Neuroblastoma is a solid tumor cancer that begins in the nerve tissue of the neck, chest, abdomen, or pelvis but usually originates in the abdomen in the tissue of the adrenal gland.
Neuroblastoma rapidly spreads through the body, making it difficult to treat.
Nearly 70% of those children first diagnosed, have a disease that has already metastasised or spread to other parts of the body. At this later stage (stage IV) it is recognised as “High-Risk”. The average age at diagnosis is two years old.
Prognosis for neuroblastoma is dependent on age, stage of disease, and the molecular biological and cytogenetic characteristics of the tumor. There is very little known about why neuroblastoma occurs, or about what factors increase the risk for occurrence.

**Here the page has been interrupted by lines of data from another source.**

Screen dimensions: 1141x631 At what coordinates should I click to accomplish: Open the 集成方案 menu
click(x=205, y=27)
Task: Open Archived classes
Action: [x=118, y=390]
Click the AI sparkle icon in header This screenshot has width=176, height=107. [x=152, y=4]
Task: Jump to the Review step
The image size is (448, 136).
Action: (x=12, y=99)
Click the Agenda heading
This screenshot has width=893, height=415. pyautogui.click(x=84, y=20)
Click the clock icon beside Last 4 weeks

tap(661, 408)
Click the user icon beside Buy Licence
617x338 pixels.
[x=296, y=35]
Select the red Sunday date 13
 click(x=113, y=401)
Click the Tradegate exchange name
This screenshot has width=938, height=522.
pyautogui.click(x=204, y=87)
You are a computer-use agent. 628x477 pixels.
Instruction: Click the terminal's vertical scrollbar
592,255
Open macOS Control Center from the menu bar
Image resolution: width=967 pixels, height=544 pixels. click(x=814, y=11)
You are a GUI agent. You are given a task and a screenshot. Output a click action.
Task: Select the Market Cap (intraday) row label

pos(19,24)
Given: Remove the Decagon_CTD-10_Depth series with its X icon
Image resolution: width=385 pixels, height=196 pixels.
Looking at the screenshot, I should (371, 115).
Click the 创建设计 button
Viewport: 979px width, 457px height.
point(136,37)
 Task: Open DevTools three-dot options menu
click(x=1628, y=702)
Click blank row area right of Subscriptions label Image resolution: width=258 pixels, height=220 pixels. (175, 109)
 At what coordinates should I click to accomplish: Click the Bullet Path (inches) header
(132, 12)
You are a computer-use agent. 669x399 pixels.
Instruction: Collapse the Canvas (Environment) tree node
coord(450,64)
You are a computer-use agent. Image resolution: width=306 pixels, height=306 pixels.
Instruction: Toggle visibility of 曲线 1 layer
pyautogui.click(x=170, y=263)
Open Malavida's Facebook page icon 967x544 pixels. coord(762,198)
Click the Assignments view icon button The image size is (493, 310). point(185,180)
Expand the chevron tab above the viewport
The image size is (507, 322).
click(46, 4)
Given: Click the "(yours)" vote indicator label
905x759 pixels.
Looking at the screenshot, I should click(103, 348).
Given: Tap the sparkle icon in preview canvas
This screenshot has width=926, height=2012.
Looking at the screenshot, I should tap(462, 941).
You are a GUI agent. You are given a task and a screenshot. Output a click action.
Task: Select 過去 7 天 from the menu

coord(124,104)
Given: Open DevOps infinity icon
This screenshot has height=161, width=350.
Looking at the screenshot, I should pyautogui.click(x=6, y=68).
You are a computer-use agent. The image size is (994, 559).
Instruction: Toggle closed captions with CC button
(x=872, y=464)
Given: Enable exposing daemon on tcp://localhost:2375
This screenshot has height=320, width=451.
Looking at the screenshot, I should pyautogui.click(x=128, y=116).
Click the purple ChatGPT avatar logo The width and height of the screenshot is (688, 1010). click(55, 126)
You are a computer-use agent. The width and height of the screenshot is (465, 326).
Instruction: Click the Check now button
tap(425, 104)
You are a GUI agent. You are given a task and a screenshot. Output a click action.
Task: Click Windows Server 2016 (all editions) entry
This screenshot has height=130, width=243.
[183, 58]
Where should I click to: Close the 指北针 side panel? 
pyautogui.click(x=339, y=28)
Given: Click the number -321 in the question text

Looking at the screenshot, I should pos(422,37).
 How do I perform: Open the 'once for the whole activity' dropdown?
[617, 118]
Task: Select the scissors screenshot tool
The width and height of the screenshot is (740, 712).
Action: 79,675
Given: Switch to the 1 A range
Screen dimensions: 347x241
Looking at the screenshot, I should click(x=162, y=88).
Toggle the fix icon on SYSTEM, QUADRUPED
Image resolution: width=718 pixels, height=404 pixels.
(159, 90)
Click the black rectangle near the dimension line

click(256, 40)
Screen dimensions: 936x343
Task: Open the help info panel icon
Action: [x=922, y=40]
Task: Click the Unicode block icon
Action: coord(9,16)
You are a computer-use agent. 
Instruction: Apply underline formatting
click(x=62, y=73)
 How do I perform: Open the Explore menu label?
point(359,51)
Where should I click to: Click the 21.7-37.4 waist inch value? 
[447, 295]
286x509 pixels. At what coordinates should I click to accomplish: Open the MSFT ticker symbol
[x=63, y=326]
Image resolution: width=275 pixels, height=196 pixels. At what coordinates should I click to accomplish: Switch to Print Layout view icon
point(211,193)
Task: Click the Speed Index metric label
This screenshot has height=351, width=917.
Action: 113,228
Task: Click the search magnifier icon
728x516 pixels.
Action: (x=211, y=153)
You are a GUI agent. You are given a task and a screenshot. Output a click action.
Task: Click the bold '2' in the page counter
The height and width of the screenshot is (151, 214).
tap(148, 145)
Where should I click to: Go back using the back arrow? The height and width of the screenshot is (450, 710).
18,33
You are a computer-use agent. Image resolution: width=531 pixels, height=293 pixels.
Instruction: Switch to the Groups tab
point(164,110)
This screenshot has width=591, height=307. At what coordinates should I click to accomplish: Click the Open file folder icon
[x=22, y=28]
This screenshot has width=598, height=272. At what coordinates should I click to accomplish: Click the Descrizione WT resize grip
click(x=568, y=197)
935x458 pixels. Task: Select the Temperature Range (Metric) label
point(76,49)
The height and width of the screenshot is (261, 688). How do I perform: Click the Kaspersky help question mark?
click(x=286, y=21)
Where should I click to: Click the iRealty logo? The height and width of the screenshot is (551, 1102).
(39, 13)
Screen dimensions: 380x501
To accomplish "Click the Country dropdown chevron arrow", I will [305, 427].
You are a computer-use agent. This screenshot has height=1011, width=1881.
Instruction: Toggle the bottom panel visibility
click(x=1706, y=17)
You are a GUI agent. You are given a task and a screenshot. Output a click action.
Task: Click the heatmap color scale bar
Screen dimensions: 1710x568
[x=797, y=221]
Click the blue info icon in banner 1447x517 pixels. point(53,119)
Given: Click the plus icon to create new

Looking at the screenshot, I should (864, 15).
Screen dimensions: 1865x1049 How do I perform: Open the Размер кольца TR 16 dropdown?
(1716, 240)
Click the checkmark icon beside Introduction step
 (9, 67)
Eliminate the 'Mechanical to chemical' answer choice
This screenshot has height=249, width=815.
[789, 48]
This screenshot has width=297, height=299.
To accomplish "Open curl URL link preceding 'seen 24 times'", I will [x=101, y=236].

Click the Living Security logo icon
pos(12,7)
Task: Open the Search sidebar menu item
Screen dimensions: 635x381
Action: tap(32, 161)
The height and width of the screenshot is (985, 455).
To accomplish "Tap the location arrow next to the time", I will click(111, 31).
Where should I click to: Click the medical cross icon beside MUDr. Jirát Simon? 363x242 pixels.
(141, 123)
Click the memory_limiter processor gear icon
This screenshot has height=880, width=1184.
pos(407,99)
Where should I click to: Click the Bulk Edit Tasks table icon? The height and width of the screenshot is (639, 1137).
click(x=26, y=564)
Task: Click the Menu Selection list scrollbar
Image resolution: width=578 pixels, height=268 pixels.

High-risk neuroblastoma remains a major cause of death due to malignancy. The majority of high-risk Neuroblastoma patients will experience disease relapse. Once relapse occurs, there is no known cure.
Children with advanced-stage disease, (Stage IV) have a significantly decreased chance for cure despite intensive therapy. This is despite the fact that many patients reach the end of treatment with “no disease detectable”. There are a number of reasons, however, why the disease returns. But the main the reasons appear to be that cancer cells have become resistant to traditional chemotherapy and that microscopic residual disease is still present, although “invisible” on scans, at the end of conventional treatment.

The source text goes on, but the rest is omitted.